The Mets. They were playing an 18-inning marathon at Shea against the Pirates. With my diploma in my back pocket, I stopped at every pay phone I saw and dialed Sports Phone for updates. They told me it was still tied. They told me Tom Gorman was still pitching. They told me Davey Johnson kept switching John Christensen Clint Hurdle and Rusty Staub between corner outfield positions depending on who was batting and who posed less peril for the 41-year-old Rusty, by then a pinch-hitter deluxe who would never again play the outfield. Davey couldn’t hide Rusty forever, and a Rick Rhoden flare nearly foiled the redhead, but Staub — in literally the last chance of his career — ran and ran and tracked it down for the third out of the top of the 18th. We won in the bottom of the inning.

A day later, I was bound for New York to spend the next five months devoted to the Mets. The summer of ’85 was the summer I’d been waiting my whole life for. The Mets and the Cardinals…the Cardinals and the Mets, back and forth, first and second, day after day after day. I can vividly recall* the Sunday before the All-Star break. Doc shut out the Astros in Houston 1-0 — 11 strikeouts — to raise his record to 13-3. Ronn Reynolds was catching because Gary Carter’s knees were giving him serious trouble; Reynolds scored the only run of the day when Billy Doran threw away a Kelvin Chapman grounder in the eighth. It was our third straight win, twelfth in thirteen games. The only thing that would make it more perfect would be a Cardinal loss. St. Louis was home to San Diego. I took a long walk. At :15 and :45 after the hour, I’d tune my Walkman knockoff to WINS (no ‘FAN yet) for an update. The Padres took a 1-0 lead in the seventh on a Kevin McReynolds RBI single. Yay! But Terry Pendleton homered in the bottom of the seventh to tie it. Boo! Vince Coleman scored what proved to be the winning run in the bottom of the eighth. Damn! Talk about a good walk spoiled.

*My vivid recollection’s half off — not on the details, but on the sequence of events. Cards played in the afternoon, Mets played at night. Hat tip to FAFIF reader Guy Kipp for straightening me out.

Still, it was the Mets in a pennant race, 50-36 at the break, 2½ out, never giving up. Just like me as regarded them. I never gave up in 1985. I never gave up on the Mets after 1985, not for the balance of the ’80s, not throughout the ’90s, not for the first decade of the twenty-first century.

But I hadn’t been that Mets fan from 1985 when 2010 began.
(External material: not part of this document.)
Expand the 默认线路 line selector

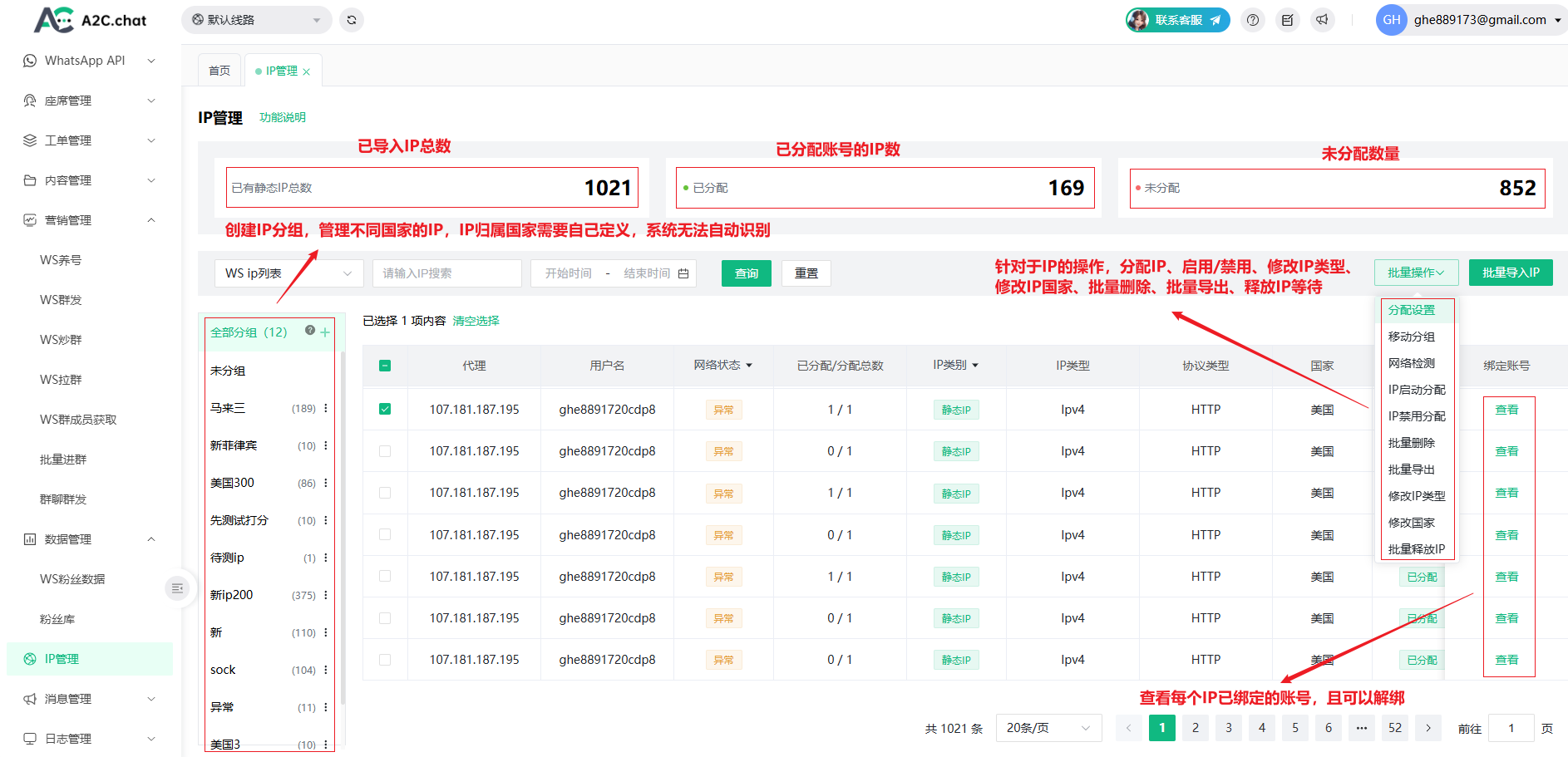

I don’t know that I was close to being that Mets fan from 1985 when the last homestand began. I’m not sure I was necessarily rounding into form, either. Then Ike Davis was promoted; Mike Pelfrey was stifling; Jose Reyes was tripling; Johan Santana was unbending; Hisanori Takahashi was a lifesaver; Pagan and Bay and Wright were all recording long and key hits; Davis bombed Shea Bridge; Pelfrey danced through raindrops; Santana was unflappable in a wind storm.

It all began to coalesce, yet it took a simple E-6 to completely unleash the Mets fan within once more. Henry Blanco wasn’t the only one undeniably safe at home Tuesday night. I arrived there, too. I jumped up and down because a Met scored a run; because the Mets increased a lead; because the Mets were in the process of lifting themselves from third place to first place; because, in a way I hadn’t felt in almost three years, I was a Mets fan.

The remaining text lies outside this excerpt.